Menteri Kesehatan Terawan Agus Putranto dalam keterangan resmi mengatakan, tempat kerja berkontribusi besar dalam memutus rantai penularan Covid-19. Besarnya jumlah pekerja serta tingginya mobilitas dan interaksi dalam aktivitas pekerja membutuhkan upaya mitigasi yang baik.
Keputusan Menteri Kesehatan Nomor 328 Tahun 2020 pun telah diterbitkan sebagai bentuk kesiapsiagaan dalam upaya pencegahan dan pengendalian Covid-19 di perkantoran. Setidaknya ada 23 protokol kesehatan yang diatur, di antaranya mengoptimalkan bekerja dari rumah dengan penyesuaian hari dan pembagian waktu kerja, melakukan disinfeksi secara berkala di lingkungan kerja, dan mewajibkan pekerja menggunakan masker selama berada di kantor.

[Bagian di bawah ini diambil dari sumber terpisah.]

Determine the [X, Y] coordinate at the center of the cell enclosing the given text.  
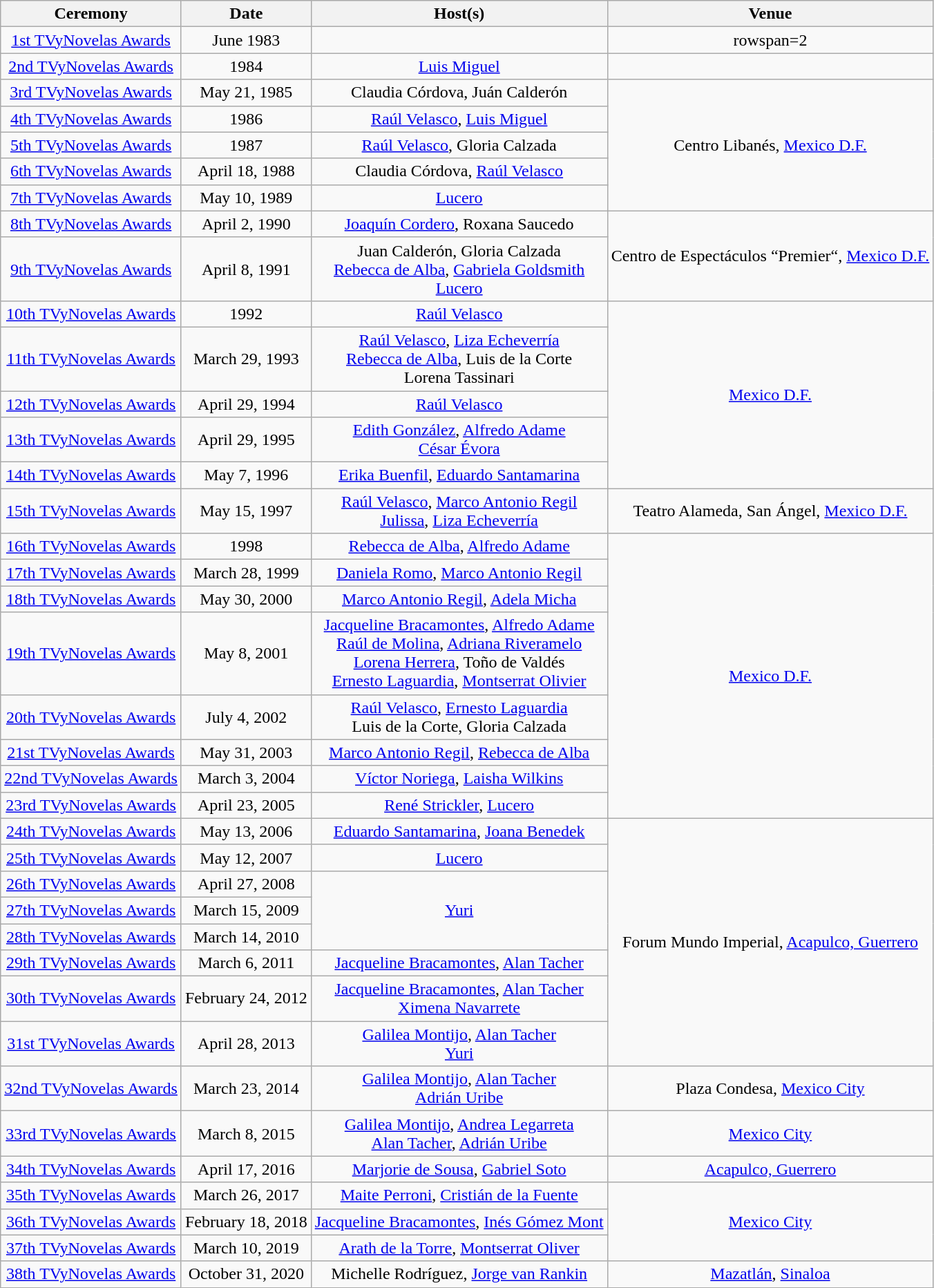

”Jangan sampai (penularan) ini menimbulkan kekhawatiran baru di tengah masyarakat. Kuncinya protokol kesehatan. Disiplin menerapkan panduan tersebut diharapkan dapat meminimalkan risiko penularan di perkantoran akibat dari berkumpulnya banyak orang dalam satu lokasi,” kata Terawan.
Pengembangan obat
Secara terpisah, Ketua Perhimpunan Dokter Paru Indonesia (PDPI) Agus Dwi Susanto menyampaikan, pedoman tata laksana penanganan pasien Covid-19 akan diperbarui sesuai dengan perkembangan yang terjadi di tingkat global. Pada pedoman yang baru tidak akan ada perubahan yang signifikan untuk tata laksana pasien dengan kondisi ringan dan sedang.
Namun, penanganan kasus akan lebih fokus pada kondisi pasien dengan gejala berat dan kritis. Hal ini dinilai penting karena risiko kematian lebih besar terjadi pada pasien Covid-19 dengan kondisi tersebut. ”Pada kasus berat dan kritis akan direkomendasikan sesuai hasil riset terbaru yang dapat menurunkan risiko kematian,” ujarnya.
Sebelumnya, lima organisasi profesi kedokteran telah mengeluarkan panduan terkait standar perawatan pada pasien Covid-19. Berdasarkan data yang dilaporkan, pasien dengan kondisi ringan dan sedang mampu bertahan dengan baik dengan standar yang ditetapkan tersebut. Obat yang digunakan tersebut salah satunya kombinasi dari azitromisi atau levofloksasin, klorokuin atau hidroksiklorokuin, oseltamivir, dan vitamin.
Agus menyampaikan, penggunaan hidroksiklorokuin tetap direkomendasikan untuk tata laksana pasien Covid-19 di Indonesia meskipun Badan Pengawas Obat dan Makanan (FDA) Amerika Serikat sempat mencabut izin darurat penggunaan obat tersebut. Ini dilakukan karena dari pemantauan pada pasien di Indonesia, penggunaan hidroksiklorokuin memberikan hasil yang baik.
Targetnya buku panduan tata laksana yang baru akan diterbitkan pekan depan. Pengobatan dengan plasma konvalensen, stem cell (sel punca), redensifir, deksametason, dan obat antikoagulan yang belum diatur dalam buku panduan sebelumnya akan ada dalam buku panduan ini.
”Pengobatan yang diberikan terutama untuk mencegah mortalitas pada pasien dengan kondisi berat dan kritis. Angka mortalitas di Indonesia kini sekitar 4,9 persen. Meski sudah menurun, tata laksana yang agresif tetap kami upayakan untuk terus menurunkan risiko tersebut,” tutur Agus.